** Source document **
^^^^^^^^
Design: Evaluation of diagnostic capabilities and knowledge of emerging technologies in glaucoma assessment.
Participants: Detailed case reports from 11 patients and 250 multiple choice questions from the Basic and Clinical Science Course (BCSC) Self-Assessment were used to test the LLM based GlaucoRAG. No human participants were involved.
Methods: We developed GlaucoRAG, a RAG framework leveraging GPT-4.5-PREVIEW integrated with the R2R platform for automated question answering in glaucoma. We created a glaucoma knowledge base comprising more than 1,800 peer-reviewed glaucoma articles, 15 guidelines and three glaucoma textbooks. The diagnostic performance was tested on case reports and multiple-choice questions. Model outputs were compared with the independent answers of three glaucoma specialists, DeepSeek-R1, and GPT-4.5-PREVIEW (without RAG). Quantitative performance was further assessed with the RAG Assessment (RAGAS) framework, reporting faithfulness, context precision, context recall, and answer relevancy.
Main outcome measures: The primary outcome measure was GlaucoRAG's diagnostic accuracy on patient case reports and percentage of correct responses to the BCSC Self-Assessment glaucoma items, compared with the performance of glaucoma specialists and two benchmark LLMs. Secondary outcomes included RAGAS sub scores.
^^^^^^^^
** Material supplied **

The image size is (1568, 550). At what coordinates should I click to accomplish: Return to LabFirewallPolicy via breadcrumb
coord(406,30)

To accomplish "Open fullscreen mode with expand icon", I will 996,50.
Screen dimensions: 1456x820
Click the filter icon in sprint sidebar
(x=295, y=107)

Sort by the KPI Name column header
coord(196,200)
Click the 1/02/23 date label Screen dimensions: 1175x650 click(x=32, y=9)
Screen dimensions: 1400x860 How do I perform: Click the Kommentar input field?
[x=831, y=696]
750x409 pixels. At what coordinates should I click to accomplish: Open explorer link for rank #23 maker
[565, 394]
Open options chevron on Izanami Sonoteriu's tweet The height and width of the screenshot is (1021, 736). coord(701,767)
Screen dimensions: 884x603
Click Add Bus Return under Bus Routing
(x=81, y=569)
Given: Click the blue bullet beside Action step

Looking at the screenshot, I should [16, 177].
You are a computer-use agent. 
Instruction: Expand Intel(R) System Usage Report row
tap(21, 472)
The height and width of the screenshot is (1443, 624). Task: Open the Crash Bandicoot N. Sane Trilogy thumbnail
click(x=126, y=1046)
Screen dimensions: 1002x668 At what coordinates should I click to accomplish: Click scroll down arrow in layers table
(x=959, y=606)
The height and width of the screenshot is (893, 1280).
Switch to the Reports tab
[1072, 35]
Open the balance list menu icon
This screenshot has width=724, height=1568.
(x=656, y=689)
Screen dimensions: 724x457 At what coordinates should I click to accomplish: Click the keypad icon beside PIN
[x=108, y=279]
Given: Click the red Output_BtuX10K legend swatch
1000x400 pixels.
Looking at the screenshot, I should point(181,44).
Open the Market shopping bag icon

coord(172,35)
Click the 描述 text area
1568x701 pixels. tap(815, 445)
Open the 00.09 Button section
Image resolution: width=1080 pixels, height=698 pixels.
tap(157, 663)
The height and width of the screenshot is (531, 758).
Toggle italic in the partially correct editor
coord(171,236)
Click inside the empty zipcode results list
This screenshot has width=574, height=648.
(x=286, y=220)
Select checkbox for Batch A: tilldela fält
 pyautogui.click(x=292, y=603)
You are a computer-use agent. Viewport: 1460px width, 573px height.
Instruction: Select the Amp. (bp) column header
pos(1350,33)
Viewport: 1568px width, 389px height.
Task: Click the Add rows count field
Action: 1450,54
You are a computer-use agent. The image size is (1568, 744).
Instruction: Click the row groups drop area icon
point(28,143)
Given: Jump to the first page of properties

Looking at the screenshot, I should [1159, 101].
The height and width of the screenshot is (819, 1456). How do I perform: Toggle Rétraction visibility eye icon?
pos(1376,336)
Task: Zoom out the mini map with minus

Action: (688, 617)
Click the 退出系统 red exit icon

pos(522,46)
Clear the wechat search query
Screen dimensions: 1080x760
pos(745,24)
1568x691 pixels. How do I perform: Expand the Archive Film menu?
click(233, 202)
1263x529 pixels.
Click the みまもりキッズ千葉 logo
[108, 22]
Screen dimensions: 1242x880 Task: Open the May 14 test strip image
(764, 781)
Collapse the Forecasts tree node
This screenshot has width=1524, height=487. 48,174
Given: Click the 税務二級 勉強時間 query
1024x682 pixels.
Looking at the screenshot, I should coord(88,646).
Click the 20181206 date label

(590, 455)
^^^^^^^^
** Actions to take **
A – According to the GlaucoRAG study summary, how many peer-reviewed glaucoma articles are in the knowledge base?
B – List every measure that the GlaucoRAG study summary says the RAGAS framework reported.
C – Copy the part of the GlaucoRAG study summary between "Participants: Detailed case" and "participants were involved.", inclusive.
The lines have no connection to the GlaucoRAG study summary.

** Written answers **
A – More than 1,800.

B – Faithfulness, context precision, context recall, and answer relevancy.

C –
Participants: Detailed case reports from 11 patients and 250 multiple choice questions from the Basic and Clinical Science Course (BCSC) Self-Assessment were used to test the LLM based GlaucoRAG. No human participants were involved.